> _REQUIRED WORK_
Find every line containing the word "agent" in the records below; report only how many there are.

-- ENTRIES SHOWN follows --

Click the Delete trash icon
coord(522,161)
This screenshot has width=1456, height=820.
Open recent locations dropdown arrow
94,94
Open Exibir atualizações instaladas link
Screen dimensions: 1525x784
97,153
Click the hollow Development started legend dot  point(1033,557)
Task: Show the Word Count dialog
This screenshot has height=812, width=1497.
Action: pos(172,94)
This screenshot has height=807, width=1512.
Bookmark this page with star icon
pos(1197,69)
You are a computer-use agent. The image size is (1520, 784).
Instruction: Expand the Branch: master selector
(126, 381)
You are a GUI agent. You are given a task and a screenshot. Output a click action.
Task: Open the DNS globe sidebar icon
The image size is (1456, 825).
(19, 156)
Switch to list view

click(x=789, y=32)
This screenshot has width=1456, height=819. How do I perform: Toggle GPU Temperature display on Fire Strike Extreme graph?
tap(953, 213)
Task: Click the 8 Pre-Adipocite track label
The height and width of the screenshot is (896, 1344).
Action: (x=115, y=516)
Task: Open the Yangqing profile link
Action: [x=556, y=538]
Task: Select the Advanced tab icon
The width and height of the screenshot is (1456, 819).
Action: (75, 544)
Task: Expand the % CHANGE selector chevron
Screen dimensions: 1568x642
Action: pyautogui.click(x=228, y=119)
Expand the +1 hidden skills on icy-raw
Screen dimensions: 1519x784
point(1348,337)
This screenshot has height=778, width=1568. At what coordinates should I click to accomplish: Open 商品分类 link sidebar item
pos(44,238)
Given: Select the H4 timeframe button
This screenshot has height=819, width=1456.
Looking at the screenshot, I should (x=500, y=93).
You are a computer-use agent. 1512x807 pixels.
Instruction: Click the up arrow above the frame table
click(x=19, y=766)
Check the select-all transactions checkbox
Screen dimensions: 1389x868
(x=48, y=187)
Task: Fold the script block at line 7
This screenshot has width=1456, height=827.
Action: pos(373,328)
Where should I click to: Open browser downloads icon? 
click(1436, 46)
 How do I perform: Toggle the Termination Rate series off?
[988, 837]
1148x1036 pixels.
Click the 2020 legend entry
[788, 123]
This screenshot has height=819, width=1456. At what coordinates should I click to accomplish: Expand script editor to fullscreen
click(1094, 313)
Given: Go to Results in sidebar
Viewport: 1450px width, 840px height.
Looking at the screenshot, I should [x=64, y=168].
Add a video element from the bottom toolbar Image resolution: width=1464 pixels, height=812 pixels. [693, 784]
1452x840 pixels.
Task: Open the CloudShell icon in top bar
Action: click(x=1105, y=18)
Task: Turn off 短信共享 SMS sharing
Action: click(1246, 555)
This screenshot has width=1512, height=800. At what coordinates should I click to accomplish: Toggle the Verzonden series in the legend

-- ENTRIES SHOWN concluded --

> _THE ANSWER_
3